Summary of macroeconomic developments, November 2018
Governing Board of the Bank of Slovenia discusses the Summary of macroeconomic developments, November 2018.
Indicators of global economic activity suggest a continuation of solid growth in the final quarter of this year, but the outlook is continuing to deteriorate. The international trade situation is continuing to worsen. The financing conditions are also deteriorating, particularly for certain developing countries. Economic growth in the euro area slowed significantly in the third quarter, and the slowdown is thought to have continued in October and November, at least according to PMI indicators. In addition to global factors, risks to ongoing growth in the euro area are also being increased by the uncertainty connected with Italy’s fiscal plans, and by Brexit. The November weighted forecast for this year's economic growth for Slovenia's trading partners is also lower. The euro exchange rate against the US dollar is continuing to slide. By November 23, the euro fell to USD 1.14, down 4.2% in year-on-year terms. Oil prices are continuing to fall, contrary to the expectations when sanctions were introduced against Iran. The price of a barrel of Brent crude has fallen by over a quarter since the beginning of October, and reached USD 62 by 22 November, the lowest figure since March of this year.
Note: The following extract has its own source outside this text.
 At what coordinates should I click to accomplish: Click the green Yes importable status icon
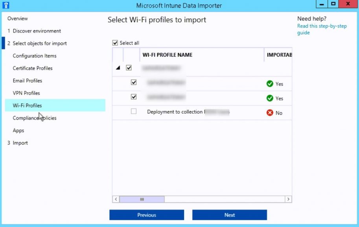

Growth in the Slovenian economy remained relatively high in the third quarter, albeit with a sharp slowdown in the export sector in September. Growth in industrial production and exports was robust over the summer, and was not yet reflecting the decline in the estimated strength of foreign demand indicated by surveys of manufacturing firms. A fall followed in September with year-on-year growth in industrial production declining to just 0.5%, while nominal year-on-year growth in goods exports declined to 0.8% according to balance of payments figures. The structure of both trajectories indicates that there was a decline in numerous segments of manufacturing, most notably in those related to the car industry. The latter is connected with weaker demand for cars in the EU and also in China. The rise in firms’ export expectations in October and November suggests that the rest of the year will be more favourable. However, signals of the strength of domestic demand were not unidirectional in the third quarter. After a rather weak August, nominal growth in imports increased in September, but only as a result of the high contribution made by imports of oil and gas, where price rises had a major impact on the absolute value. Growth in construction activity and turnover in services related to construction remained high, in line with expectations. Demand on the domestic market was strengthened by a good holiday season. According to survey indicators, the final quarter will be favourable as confidence increased among firms and consumers alike after September.
Firms are reporting labour shortages, but employment growth remains high, while real growth in the net average wage is declining. Year-on-year growth in the workforce in employment excluding self-employed farmers stood at 3% in the third quarter, comparable to the second quarter. According to SORS survey figures, growth will remain high at least until the end of the year, particularly in retail and construction. Unemployment stood at 76,232 in October, down more than 8% in year-on-year terms. Although unemployment is continuing to fall, year-on-year real growth in the average net wage is also declining. According to monthly figures, the rate stood at 1.6% in the first quarter, but had declined to just 0.4% by the third quarter. Similar trends are also evident in real growth in the net wage bill. These developments are thought to be temporary in nature. Should they persist, the outlook for growth in private consumption would worsen in the context of the increased household saving rate.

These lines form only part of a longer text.